§ **Activity**
Needed from the entries below: every line that holds the word "color".

Exercise input START

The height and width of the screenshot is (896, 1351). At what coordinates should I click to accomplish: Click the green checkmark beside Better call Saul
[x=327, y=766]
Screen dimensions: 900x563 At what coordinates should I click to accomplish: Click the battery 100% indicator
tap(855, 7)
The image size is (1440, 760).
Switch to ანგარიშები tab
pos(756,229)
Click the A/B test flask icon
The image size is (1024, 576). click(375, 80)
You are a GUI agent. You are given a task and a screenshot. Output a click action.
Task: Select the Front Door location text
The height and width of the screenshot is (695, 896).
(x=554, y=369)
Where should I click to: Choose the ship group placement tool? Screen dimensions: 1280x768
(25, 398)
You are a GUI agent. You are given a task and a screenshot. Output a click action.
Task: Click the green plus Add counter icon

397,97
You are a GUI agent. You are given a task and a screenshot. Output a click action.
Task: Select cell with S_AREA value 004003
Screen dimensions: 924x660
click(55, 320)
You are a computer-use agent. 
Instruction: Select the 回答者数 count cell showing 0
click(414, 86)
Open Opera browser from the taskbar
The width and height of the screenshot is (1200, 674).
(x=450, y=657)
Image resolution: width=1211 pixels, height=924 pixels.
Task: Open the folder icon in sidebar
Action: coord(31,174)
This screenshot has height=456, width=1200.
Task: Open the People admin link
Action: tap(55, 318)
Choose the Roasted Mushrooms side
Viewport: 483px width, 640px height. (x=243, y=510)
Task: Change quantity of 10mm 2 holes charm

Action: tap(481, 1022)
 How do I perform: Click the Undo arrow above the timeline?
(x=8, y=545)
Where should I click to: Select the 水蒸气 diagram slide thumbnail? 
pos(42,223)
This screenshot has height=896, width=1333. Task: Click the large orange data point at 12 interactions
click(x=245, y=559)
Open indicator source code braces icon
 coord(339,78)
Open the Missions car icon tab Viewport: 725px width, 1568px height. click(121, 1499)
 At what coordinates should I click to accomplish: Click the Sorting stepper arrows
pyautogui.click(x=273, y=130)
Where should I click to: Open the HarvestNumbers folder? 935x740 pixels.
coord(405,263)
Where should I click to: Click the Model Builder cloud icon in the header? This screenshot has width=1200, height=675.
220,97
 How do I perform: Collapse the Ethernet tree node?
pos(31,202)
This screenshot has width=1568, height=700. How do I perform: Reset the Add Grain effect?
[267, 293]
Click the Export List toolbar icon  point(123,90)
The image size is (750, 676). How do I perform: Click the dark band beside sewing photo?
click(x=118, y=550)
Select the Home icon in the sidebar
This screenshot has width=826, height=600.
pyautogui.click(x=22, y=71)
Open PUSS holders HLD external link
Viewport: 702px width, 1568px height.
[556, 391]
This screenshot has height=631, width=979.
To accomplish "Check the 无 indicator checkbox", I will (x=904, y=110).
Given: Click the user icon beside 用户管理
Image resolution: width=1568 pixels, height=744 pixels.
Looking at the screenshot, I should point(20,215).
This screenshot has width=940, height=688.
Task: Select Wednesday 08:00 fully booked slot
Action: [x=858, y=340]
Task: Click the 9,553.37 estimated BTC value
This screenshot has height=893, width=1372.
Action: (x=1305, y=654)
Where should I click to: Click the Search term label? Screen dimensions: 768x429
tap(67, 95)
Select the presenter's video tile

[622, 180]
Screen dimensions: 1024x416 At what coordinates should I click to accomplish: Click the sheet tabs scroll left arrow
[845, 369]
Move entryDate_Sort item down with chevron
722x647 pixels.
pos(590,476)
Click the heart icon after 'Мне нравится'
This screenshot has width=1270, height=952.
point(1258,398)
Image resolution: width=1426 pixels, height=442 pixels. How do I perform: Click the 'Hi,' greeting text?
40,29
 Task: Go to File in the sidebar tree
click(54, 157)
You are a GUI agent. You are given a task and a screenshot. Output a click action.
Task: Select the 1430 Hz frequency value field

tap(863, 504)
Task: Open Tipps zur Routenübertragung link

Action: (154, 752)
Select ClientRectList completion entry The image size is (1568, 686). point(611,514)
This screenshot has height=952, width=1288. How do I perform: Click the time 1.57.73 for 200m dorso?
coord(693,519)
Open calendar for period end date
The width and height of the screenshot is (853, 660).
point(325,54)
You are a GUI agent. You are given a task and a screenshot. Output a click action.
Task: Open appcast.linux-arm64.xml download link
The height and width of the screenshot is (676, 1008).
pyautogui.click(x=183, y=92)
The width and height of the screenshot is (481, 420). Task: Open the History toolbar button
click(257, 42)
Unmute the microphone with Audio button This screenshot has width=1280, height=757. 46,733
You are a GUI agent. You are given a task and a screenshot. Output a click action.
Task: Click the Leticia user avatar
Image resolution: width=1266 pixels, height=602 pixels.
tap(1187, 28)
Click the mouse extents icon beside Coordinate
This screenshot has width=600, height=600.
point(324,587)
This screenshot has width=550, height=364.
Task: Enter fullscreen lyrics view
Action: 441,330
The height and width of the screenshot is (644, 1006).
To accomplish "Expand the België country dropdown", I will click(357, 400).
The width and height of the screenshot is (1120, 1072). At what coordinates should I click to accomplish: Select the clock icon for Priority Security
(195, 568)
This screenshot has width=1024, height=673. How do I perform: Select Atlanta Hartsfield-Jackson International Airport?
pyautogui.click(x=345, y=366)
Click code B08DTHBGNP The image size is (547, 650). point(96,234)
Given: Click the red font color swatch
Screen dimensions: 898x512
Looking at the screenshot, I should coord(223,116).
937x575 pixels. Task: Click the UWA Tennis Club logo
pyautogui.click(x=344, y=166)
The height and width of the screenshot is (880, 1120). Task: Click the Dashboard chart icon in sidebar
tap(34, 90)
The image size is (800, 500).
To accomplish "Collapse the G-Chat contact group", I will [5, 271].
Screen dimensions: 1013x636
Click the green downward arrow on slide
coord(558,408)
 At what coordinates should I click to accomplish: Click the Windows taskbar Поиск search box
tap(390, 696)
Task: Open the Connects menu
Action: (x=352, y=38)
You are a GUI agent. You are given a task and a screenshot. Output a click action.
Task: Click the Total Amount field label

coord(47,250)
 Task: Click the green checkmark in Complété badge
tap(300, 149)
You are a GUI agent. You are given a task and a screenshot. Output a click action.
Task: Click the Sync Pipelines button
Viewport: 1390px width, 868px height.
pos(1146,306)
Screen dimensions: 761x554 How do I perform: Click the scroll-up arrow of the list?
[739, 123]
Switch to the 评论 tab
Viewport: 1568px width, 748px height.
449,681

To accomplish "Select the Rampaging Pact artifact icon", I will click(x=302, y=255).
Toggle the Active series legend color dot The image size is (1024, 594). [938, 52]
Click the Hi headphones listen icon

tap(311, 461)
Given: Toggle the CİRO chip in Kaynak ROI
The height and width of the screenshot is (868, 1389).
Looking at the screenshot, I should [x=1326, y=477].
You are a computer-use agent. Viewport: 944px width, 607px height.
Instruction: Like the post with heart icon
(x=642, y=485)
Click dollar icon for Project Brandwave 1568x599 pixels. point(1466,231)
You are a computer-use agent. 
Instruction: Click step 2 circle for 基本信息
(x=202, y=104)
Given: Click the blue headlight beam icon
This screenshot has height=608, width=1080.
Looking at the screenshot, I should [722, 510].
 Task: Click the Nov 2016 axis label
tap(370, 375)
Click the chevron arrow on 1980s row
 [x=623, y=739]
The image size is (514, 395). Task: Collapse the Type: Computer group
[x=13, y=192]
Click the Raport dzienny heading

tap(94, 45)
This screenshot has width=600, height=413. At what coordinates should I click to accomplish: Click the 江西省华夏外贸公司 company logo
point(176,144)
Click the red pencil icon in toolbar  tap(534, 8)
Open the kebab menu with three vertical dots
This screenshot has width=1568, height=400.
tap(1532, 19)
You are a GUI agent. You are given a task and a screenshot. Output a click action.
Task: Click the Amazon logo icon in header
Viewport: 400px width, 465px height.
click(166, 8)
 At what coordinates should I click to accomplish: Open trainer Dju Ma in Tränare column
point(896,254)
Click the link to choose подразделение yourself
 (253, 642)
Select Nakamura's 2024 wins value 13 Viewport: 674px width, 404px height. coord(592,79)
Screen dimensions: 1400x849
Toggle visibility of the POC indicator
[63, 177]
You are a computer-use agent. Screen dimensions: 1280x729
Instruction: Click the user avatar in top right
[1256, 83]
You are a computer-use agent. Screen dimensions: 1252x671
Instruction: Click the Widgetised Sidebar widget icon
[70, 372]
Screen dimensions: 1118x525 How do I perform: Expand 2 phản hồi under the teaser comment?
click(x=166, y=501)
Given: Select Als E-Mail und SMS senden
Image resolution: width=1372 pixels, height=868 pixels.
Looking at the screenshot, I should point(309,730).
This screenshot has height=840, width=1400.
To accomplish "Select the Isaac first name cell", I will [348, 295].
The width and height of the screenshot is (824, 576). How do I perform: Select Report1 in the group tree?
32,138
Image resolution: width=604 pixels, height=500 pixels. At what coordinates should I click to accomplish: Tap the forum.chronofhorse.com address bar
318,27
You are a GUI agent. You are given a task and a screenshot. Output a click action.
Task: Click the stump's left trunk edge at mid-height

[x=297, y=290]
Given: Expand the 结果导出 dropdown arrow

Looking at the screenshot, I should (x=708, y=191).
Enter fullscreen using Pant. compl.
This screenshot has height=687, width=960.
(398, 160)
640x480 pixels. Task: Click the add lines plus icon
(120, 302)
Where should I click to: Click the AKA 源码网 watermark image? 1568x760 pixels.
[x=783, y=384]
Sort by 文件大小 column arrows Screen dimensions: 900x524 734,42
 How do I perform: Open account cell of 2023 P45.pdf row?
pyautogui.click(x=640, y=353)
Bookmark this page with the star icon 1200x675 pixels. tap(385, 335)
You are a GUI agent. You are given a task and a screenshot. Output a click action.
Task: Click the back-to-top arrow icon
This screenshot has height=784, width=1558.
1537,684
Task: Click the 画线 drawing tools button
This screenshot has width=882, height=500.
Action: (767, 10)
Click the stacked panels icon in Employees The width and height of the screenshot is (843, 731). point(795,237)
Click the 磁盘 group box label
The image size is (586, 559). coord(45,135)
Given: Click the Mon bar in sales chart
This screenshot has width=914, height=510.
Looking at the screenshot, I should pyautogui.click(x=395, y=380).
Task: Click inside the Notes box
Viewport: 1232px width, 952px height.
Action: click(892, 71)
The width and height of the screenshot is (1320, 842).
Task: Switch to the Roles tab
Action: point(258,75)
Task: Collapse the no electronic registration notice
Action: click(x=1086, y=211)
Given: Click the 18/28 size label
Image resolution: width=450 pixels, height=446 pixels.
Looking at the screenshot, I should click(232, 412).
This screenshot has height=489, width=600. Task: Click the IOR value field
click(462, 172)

Exercise input END

§ **Output of the exercise**
Given: Click the red font color swatch
Toggle the Active series legend color dot The image size is (1024, 594). [938, 52]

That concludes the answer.